* DATA FOR THE TASK:
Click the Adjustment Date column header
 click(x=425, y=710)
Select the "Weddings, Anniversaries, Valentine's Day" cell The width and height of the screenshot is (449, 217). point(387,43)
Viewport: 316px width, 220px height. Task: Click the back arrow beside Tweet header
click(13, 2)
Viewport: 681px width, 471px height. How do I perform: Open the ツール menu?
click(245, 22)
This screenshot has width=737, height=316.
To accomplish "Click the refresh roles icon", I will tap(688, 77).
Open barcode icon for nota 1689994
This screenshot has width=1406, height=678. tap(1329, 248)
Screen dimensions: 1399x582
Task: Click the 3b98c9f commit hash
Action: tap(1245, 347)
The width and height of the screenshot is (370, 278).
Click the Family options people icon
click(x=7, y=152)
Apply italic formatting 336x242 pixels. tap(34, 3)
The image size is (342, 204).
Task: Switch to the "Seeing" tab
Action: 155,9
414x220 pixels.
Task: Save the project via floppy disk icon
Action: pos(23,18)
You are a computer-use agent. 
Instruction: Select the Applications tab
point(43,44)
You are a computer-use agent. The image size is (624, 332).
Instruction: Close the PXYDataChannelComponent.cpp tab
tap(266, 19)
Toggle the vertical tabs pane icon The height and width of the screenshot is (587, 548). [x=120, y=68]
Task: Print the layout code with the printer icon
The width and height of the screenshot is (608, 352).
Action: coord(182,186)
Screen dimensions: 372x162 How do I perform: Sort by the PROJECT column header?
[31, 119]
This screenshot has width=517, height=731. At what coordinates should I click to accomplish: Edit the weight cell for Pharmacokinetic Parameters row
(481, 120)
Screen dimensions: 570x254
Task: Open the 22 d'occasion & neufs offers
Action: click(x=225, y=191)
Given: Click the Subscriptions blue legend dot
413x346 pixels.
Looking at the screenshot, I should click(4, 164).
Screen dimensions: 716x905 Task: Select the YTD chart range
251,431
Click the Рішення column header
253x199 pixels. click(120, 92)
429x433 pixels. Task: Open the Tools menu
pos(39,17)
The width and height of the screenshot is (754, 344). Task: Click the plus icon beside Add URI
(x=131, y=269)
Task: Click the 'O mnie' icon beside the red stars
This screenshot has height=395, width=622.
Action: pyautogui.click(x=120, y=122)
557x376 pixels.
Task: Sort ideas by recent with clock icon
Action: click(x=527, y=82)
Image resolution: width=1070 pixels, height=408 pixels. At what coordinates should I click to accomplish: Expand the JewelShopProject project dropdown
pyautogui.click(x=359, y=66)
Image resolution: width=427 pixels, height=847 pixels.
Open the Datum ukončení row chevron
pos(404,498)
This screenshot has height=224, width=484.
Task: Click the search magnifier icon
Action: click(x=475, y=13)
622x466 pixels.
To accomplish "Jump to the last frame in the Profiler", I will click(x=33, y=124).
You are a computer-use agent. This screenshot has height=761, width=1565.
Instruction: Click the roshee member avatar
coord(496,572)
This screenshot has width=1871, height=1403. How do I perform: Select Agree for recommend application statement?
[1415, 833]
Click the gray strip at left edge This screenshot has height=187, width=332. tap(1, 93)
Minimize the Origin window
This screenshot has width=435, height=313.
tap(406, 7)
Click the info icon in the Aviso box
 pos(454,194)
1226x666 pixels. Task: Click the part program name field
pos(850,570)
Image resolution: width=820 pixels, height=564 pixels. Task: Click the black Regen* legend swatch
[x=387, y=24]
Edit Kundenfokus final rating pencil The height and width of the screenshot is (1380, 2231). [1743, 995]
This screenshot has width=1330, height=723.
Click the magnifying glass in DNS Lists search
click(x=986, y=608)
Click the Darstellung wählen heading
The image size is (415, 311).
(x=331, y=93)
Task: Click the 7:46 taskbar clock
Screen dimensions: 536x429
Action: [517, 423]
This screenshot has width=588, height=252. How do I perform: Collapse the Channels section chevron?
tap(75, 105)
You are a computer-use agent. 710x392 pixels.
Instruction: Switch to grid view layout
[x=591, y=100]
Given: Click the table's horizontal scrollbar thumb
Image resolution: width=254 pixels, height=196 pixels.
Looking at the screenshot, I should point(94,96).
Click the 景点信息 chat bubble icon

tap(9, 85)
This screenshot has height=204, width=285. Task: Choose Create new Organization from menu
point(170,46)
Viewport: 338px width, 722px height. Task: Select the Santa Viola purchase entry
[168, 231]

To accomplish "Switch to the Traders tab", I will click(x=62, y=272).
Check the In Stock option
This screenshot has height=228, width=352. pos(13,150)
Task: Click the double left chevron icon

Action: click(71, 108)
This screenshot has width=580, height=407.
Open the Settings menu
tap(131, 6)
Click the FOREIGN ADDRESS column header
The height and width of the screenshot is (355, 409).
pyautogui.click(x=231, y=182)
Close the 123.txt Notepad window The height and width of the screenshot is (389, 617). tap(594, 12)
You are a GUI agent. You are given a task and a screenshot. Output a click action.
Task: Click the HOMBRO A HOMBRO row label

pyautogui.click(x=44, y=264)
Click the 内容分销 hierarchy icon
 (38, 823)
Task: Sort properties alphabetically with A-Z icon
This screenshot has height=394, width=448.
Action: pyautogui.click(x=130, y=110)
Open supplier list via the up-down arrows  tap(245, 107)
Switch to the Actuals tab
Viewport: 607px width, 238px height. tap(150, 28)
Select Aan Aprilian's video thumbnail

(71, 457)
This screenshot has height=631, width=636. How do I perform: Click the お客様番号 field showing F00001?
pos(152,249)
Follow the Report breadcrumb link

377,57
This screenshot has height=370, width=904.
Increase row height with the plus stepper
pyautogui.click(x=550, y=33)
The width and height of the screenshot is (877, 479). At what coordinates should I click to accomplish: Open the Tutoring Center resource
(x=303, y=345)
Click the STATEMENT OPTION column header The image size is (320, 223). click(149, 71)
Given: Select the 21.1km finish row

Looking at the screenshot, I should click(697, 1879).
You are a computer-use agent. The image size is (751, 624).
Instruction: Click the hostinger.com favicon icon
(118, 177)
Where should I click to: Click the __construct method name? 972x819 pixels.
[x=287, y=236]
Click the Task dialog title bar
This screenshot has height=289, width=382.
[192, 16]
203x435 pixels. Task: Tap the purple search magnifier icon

* TASK GOAL: What is needed here is the full listing, restated word for word.

* WRITTEN REPLY:
Click the Adjustment Date column header
 click(x=425, y=710)
Select the "Weddings, Anniversaries, Valentine's Day" cell The width and height of the screenshot is (449, 217). point(387,43)
Viewport: 316px width, 220px height. Task: Click the back arrow beside Tweet header
click(13, 2)
Viewport: 681px width, 471px height. How do I perform: Open the ツール menu?
click(245, 22)
This screenshot has width=737, height=316.
To accomplish "Click the refresh roles icon", I will tap(688, 77).
Open barcode icon for nota 1689994
This screenshot has width=1406, height=678. tap(1329, 248)
Screen dimensions: 1399x582
Task: Click the 3b98c9f commit hash
Action: tap(1245, 347)
The width and height of the screenshot is (370, 278).
Click the Family options people icon
click(x=7, y=152)
Apply italic formatting 336x242 pixels. tap(34, 3)
The image size is (342, 204).
Task: Switch to the "Seeing" tab
Action: 155,9
414x220 pixels.
Task: Save the project via floppy disk icon
Action: pos(23,18)
You are a computer-use agent. 
Instruction: Select the Applications tab
point(43,44)
You are a computer-use agent. The image size is (624, 332).
Instruction: Close the PXYDataChannelComponent.cpp tab
tap(266, 19)
Toggle the vertical tabs pane icon The height and width of the screenshot is (587, 548). [x=120, y=68]
Task: Print the layout code with the printer icon
The width and height of the screenshot is (608, 352).
Action: coord(182,186)
Screen dimensions: 372x162 How do I perform: Sort by the PROJECT column header?
[31, 119]
This screenshot has width=517, height=731. At what coordinates should I click to accomplish: Edit the weight cell for Pharmacokinetic Parameters row
(481, 120)
Screen dimensions: 570x254
Task: Open the 22 d'occasion & neufs offers
Action: click(x=225, y=191)
Given: Click the Subscriptions blue legend dot
413x346 pixels.
Looking at the screenshot, I should click(4, 164).
Screen dimensions: 716x905 Task: Select the YTD chart range
251,431
Click the Рішення column header
253x199 pixels. click(120, 92)
429x433 pixels. Task: Open the Tools menu
pos(39,17)
The width and height of the screenshot is (754, 344). Task: Click the plus icon beside Add URI
(x=131, y=269)
Task: Click the 'O mnie' icon beside the red stars
This screenshot has height=395, width=622.
Action: pyautogui.click(x=120, y=122)
557x376 pixels.
Task: Sort ideas by recent with clock icon
Action: click(x=527, y=82)
Image resolution: width=1070 pixels, height=408 pixels. At what coordinates should I click to accomplish: Expand the JewelShopProject project dropdown
pyautogui.click(x=359, y=66)
Image resolution: width=427 pixels, height=847 pixels.
Open the Datum ukončení row chevron
pos(404,498)
This screenshot has height=224, width=484.
Task: Click the search magnifier icon
Action: click(x=475, y=13)
622x466 pixels.
To accomplish "Jump to the last frame in the Profiler", I will click(x=33, y=124).
You are a computer-use agent. This screenshot has height=761, width=1565.
Instruction: Click the roshee member avatar
coord(496,572)
This screenshot has width=1871, height=1403. How do I perform: Select Agree for recommend application statement?
[1415, 833]
Click the gray strip at left edge This screenshot has height=187, width=332. tap(1, 93)
Minimize the Origin window
This screenshot has width=435, height=313.
tap(406, 7)
Click the info icon in the Aviso box
 pos(454,194)
1226x666 pixels. Task: Click the part program name field
pos(850,570)
Image resolution: width=820 pixels, height=564 pixels. Task: Click the black Regen* legend swatch
[x=387, y=24]
Edit Kundenfokus final rating pencil The height and width of the screenshot is (1380, 2231). [1743, 995]
This screenshot has width=1330, height=723.
Click the magnifying glass in DNS Lists search
click(x=986, y=608)
Click the Darstellung wählen heading
The image size is (415, 311).
(x=331, y=93)
Task: Click the 7:46 taskbar clock
Screen dimensions: 536x429
Action: [517, 423]
This screenshot has width=588, height=252. How do I perform: Collapse the Channels section chevron?
tap(75, 105)
You are a computer-use agent. 710x392 pixels.
Instruction: Switch to grid view layout
[x=591, y=100]
Given: Click the table's horizontal scrollbar thumb
Image resolution: width=254 pixels, height=196 pixels.
Looking at the screenshot, I should point(94,96).
Click the 景点信息 chat bubble icon

tap(9, 85)
This screenshot has height=204, width=285. Task: Choose Create new Organization from menu
point(170,46)
Viewport: 338px width, 722px height. Task: Select the Santa Viola purchase entry
[168, 231]

To accomplish "Switch to the Traders tab", I will click(x=62, y=272).
Check the In Stock option
This screenshot has height=228, width=352. pos(13,150)
Task: Click the double left chevron icon

Action: click(71, 108)
This screenshot has width=580, height=407.
Open the Settings menu
tap(131, 6)
Click the FOREIGN ADDRESS column header
The height and width of the screenshot is (355, 409).
pyautogui.click(x=231, y=182)
Close the 123.txt Notepad window The height and width of the screenshot is (389, 617). tap(594, 12)
You are a GUI agent. You are given a task and a screenshot. Output a click action.
Task: Click the HOMBRO A HOMBRO row label

pyautogui.click(x=44, y=264)
Click the 内容分销 hierarchy icon
 (38, 823)
Task: Sort properties alphabetically with A-Z icon
This screenshot has height=394, width=448.
Action: pyautogui.click(x=130, y=110)
Open supplier list via the up-down arrows  tap(245, 107)
Switch to the Actuals tab
Viewport: 607px width, 238px height. tap(150, 28)
Select Aan Aprilian's video thumbnail

(71, 457)
This screenshot has height=631, width=636. How do I perform: Click the お客様番号 field showing F00001?
pos(152,249)
Follow the Report breadcrumb link

377,57
This screenshot has height=370, width=904.
Increase row height with the plus stepper
pyautogui.click(x=550, y=33)
The width and height of the screenshot is (877, 479). At what coordinates should I click to accomplish: Open the Tutoring Center resource
(x=303, y=345)
Click the STATEMENT OPTION column header The image size is (320, 223). click(149, 71)
Given: Select the 21.1km finish row

Looking at the screenshot, I should click(697, 1879).
You are a computer-use agent. The image size is (751, 624).
Instruction: Click the hostinger.com favicon icon
(118, 177)
Where should I click to: Click the __construct method name? 972x819 pixels.
[x=287, y=236]
Click the Task dialog title bar
This screenshot has height=289, width=382.
[192, 16]
203x435 pixels. Task: Tap the purple search magnifier icon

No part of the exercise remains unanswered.